The original lines, as given in all the editions, that of
Hartzenbusch included, are the following:—
"Para que con esta acabe
La historia, que nos refiere
Dionisio el gran Cartusiano,
Con Enrique Saltarense,
Cesario, Mateo Rodulfo,
Domiciano Esturbaquense,
Membrosio, Marco Marulo,
David Roto, y el prudente
Primado de toda Hibernia,
Belarmino, Beda, Serpi,
Fray Dimas, Jacob Solino,
Mensignano, y finalmente
La piedad y la opinion
Cristiana, que lo defiende."
Some of these names are obvious enough; it is with regard to those that are rendered more obscure by the manner in which they are presented that the difficulty arises. The list is taken for the most part from the fourth chapter of Montalvan's "Vida y Purgatorio de San Patricio", but with the names singularly disconnected and misplaced. They are turned, too, so completely into Spanish as to be scarcely recognised. Even in Messingham's "Florilegium", where they are all to be found, though not in one place, they are not always correctly printed. The following attempt at identification, now made for the first time, will be found, it is believed, to be perfectly accurate.

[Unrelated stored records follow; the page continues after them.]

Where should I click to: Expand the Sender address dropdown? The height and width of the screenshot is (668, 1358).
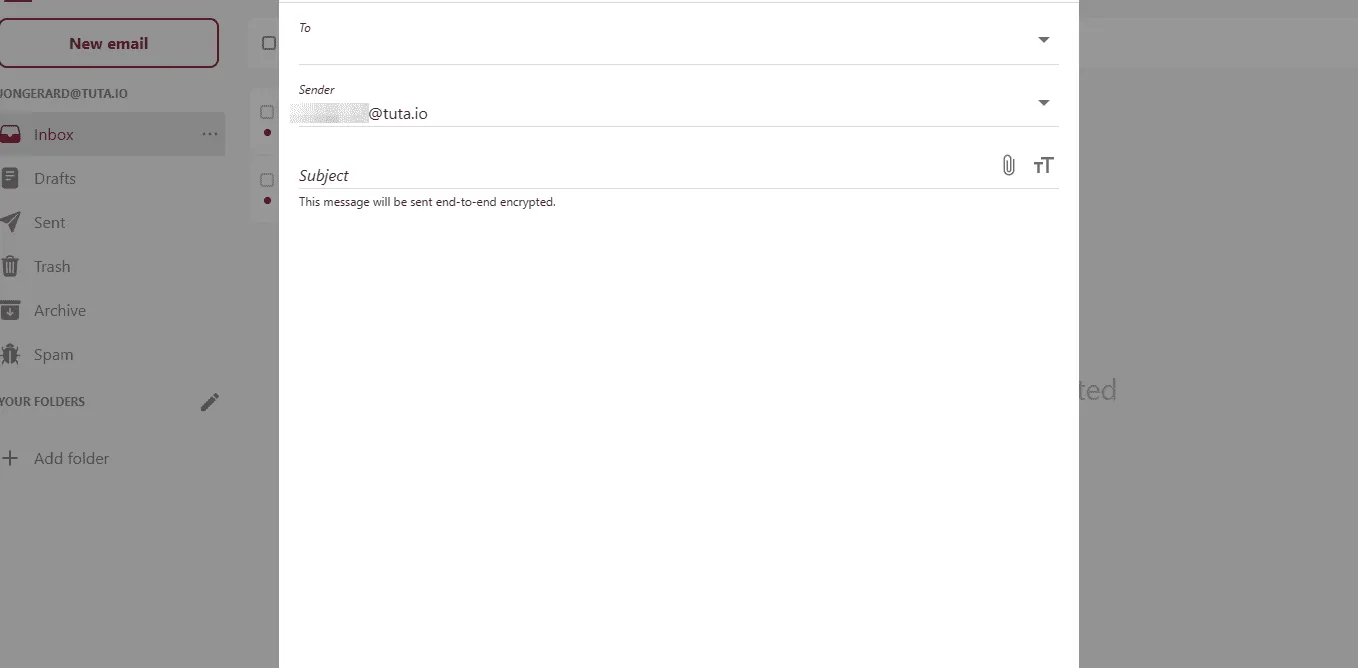point(1043,102)
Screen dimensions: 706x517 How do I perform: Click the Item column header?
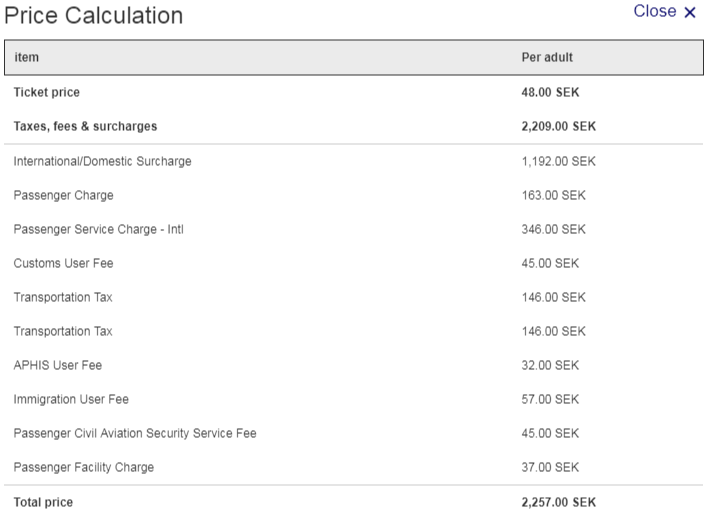point(26,58)
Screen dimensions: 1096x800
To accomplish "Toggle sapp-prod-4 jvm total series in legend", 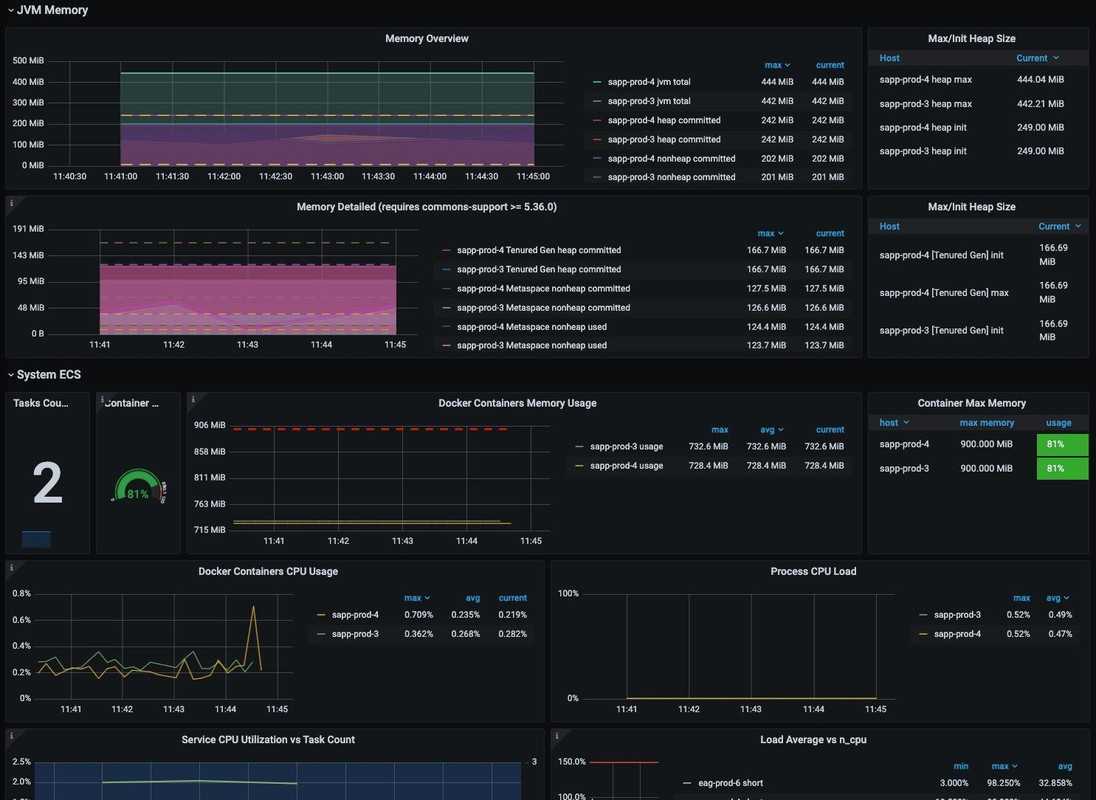I will [x=648, y=82].
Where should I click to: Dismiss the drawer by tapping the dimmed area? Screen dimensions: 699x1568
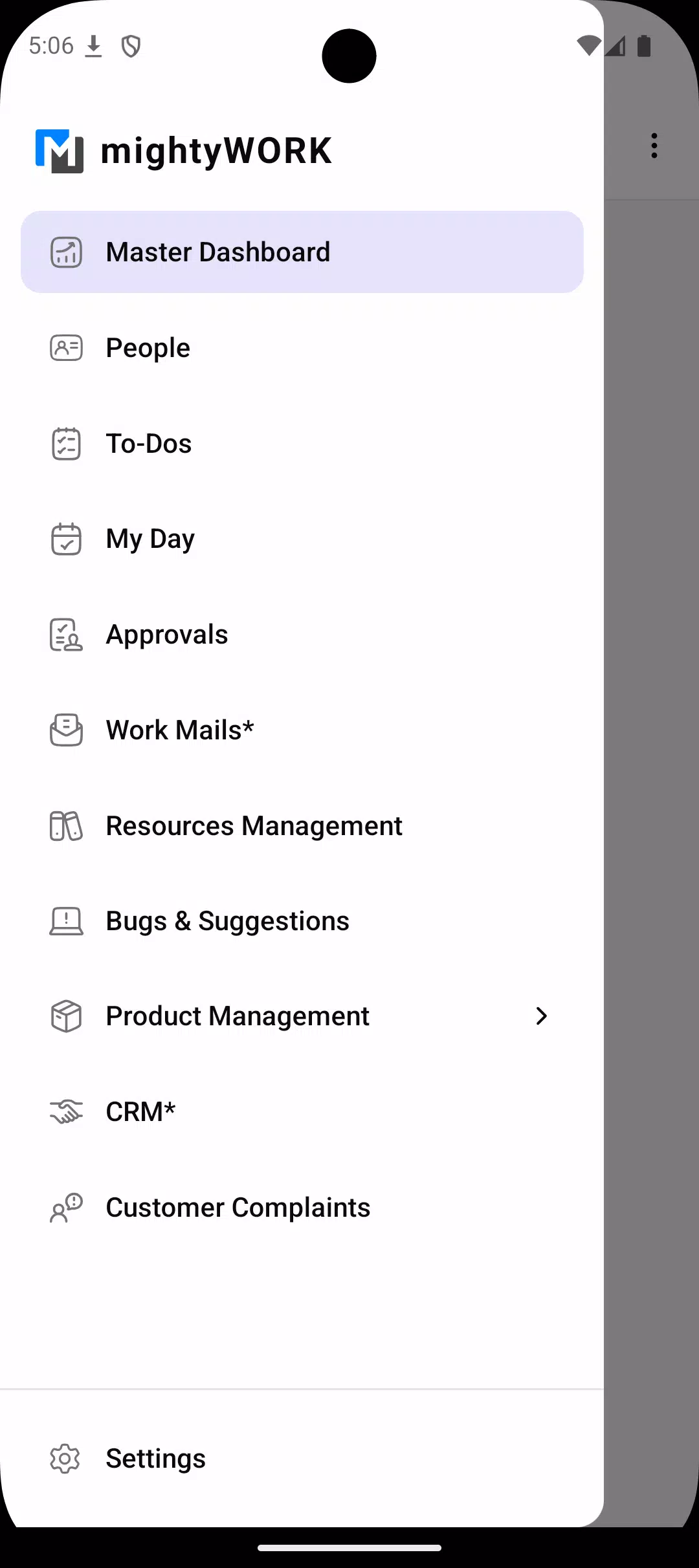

The first name, "Dionisio el gran Cartusiano," scarcely requires any explanation. The work referred to, in an edition of which I have a copy, is as follows:—
"D. Dionysii Carthusiani liber utilissimus de quatuor hominis novissimis, etc.," Parisiis, 1551.
The account "De Purgatorio Sancti Patritii" extends from fol. 235 to fol. 237.
"Enrique Saltarense" is Henry of Saltrey, a Benedictine monk of the
Abbey of Saltrey in Huntingdonshire, who about the middle of the
twelfth century first reduced to writing the Adventures of Owain, or
Enius, in the Purgatory of St. Patrick.